Prediction of duloxetine blood concentration in patients with depression based on machine learning
- VernacularTitle:基于机器学习模型预测抑郁症患者度洛西汀的血药浓度
- Author:
Ming QIAO
1
;
Lu JIN
2
;
Yi ZHU
1
;
Junping HU
3
Author Information
1. Dept. of Pharmacy,the First Affiliated Hospital of Xinjiang Medical University,Urumqi 830011,China;Xinjiang Key Laboratory of Clinical Drug Research,Urumqi 830011,China
2. Psychological Medicine Center,the First Affiliated Hospital of Xinjiang Medical University,Urumqi 830011,China
3. College of Pharmacy,Xinjiang Medical University,Urumqi 830017,China
- Publication Type:Journal Article
- Keywords:
depression;
duloxetine;
blood concentration
- From:
China Pharmacy
2025;36(6):752-757
- CountryChina
- Language:Chinese
-
Abstract:
OBJECTIVE To provide medication reference for duloxetine use in clinical settings, particularly for patients with depression in primary medical institutions in Xinjiang that lack therapeutic drug monitoring conditions. METHODS The medical records of 281 depression inpatients taking duloxetine in the First Affiliated Hospital of Xinjiang Medical University from January 2022 to December 2023 were retrospectively collected. They were divided into training set (196 cases) and test set (85 cases) in the ratio of 7∶3. Feature selection was performed by encapsulating random forests (RF) with recursive feature elimination. Four machine learning algorithms, namely support vector machine, RF, extreme gradient boosting (XGBoost) and artificial neural network, were used to construct duloxetine blood concentration prediction model. The prediction performance of the models was evaluated and compared by coefficient of determination (R2), mean absolute error (MAE) and root mean squared error (RMSE).
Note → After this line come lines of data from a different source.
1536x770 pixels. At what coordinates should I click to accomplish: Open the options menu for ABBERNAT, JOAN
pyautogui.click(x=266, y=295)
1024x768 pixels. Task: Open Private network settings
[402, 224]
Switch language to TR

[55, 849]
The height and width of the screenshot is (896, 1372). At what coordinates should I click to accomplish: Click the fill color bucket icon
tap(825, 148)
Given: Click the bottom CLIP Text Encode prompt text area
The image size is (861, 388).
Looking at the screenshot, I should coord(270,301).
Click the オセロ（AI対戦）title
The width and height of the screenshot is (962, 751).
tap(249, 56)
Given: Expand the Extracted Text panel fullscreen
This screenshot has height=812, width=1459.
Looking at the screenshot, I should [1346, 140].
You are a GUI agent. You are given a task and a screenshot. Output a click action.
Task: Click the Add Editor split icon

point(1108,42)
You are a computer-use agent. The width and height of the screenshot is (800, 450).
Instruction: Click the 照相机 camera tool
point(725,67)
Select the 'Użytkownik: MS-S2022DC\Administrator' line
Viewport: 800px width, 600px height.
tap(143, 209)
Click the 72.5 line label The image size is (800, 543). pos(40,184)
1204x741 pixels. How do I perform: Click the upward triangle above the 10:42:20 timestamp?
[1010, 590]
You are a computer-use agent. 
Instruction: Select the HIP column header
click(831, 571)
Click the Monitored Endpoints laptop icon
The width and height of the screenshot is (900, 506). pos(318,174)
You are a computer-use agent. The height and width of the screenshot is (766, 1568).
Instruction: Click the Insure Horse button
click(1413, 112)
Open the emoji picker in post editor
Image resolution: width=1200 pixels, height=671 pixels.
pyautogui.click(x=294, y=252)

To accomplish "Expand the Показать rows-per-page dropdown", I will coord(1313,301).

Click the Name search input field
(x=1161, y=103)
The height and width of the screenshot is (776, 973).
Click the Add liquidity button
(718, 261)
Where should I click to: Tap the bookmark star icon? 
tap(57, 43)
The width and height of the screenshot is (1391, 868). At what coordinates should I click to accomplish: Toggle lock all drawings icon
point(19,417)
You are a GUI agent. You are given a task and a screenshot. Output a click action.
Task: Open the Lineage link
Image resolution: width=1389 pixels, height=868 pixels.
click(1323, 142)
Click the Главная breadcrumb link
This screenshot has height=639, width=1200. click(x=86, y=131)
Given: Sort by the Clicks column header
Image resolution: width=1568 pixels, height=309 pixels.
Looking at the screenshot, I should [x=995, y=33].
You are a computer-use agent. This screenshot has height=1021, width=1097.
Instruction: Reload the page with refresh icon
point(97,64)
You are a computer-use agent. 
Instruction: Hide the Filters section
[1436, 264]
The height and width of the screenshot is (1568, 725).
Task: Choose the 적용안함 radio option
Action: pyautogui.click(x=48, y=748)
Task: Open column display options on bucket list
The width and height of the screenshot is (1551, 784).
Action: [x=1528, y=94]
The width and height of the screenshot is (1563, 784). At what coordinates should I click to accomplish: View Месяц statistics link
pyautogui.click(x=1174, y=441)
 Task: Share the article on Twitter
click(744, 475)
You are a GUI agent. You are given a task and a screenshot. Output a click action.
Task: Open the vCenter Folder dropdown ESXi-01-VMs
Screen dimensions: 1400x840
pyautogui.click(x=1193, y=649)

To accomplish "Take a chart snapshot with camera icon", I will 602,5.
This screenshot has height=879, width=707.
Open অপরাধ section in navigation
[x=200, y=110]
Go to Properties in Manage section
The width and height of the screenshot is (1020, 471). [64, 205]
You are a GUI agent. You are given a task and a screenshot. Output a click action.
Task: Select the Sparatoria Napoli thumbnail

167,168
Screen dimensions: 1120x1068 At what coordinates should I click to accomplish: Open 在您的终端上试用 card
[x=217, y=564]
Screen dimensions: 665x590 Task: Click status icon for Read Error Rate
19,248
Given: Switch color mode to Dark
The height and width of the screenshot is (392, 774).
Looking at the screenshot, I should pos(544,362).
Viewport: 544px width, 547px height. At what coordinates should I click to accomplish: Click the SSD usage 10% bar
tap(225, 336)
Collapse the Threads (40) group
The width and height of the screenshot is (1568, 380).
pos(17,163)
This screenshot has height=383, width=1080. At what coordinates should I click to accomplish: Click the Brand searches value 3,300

The feature of the selected optimal model was explained by Shapley additive explanation method, and the importance ranking of the features and the influence on the prediction results of duloxetine blood concentration were determined. RESULTS A total of 29 characteristic variables were selected, including age, ethnicity, body mass index(BMI), etc. XGBoost showed the highest R2 (0.808), and the lowest MAE (7.644) and RMSE (10.808). The ranking of feature importance for predicting the blood concentration of duloxetine was as follows: BMI>age>other 20 feature sets (including liver and kidney function and biochemical indicators)>daily dosage>comorbidities>combination therapy>ethnicity>white blood cell count>hemoglobin>height. CONCLUSIONS XGBoost model possesses the best prediction performance of duloxetine blood concentration; BMI and age have a greater impact on the prediction of duloxetine blood concentration.